Objective = Please retype the records starting with the line with "You are a computer-use" and going on through the end of the records. Leave the pictures out of your answer.

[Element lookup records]
————

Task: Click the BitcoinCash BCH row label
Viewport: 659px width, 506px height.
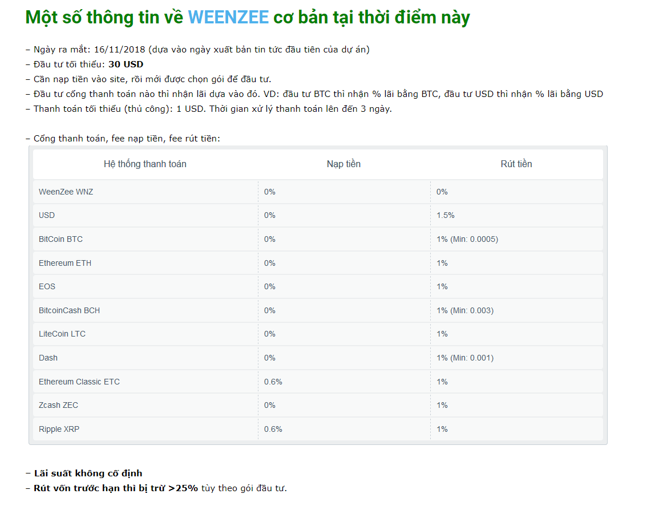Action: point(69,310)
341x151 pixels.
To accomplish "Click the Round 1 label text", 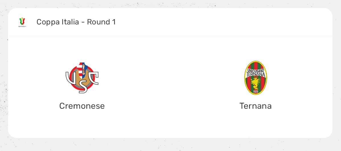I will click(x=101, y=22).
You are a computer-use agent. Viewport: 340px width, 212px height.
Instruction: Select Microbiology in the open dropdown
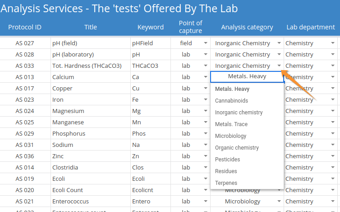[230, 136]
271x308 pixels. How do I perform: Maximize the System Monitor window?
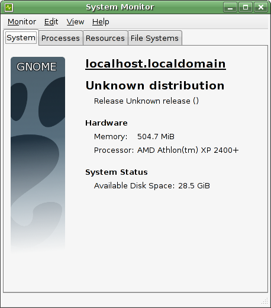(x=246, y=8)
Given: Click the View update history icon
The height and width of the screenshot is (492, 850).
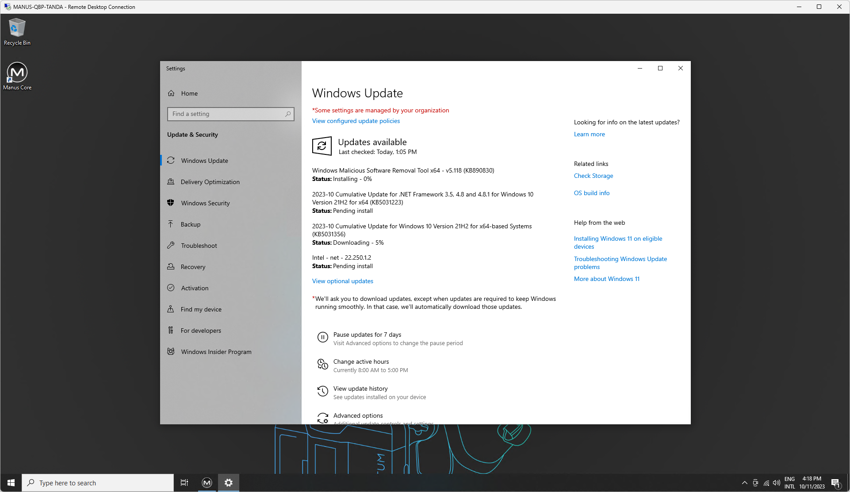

————

Output of the task =
You are a computer-use agent. Viewport: 340px width, 212px height.
Instruction: Select Microbiology in the open dropdown
[230, 136]
271x308 pixels. How do I perform: Maximize the System Monitor window?
(x=246, y=8)
Given: Click the View update history icon
The height and width of the screenshot is (492, 850).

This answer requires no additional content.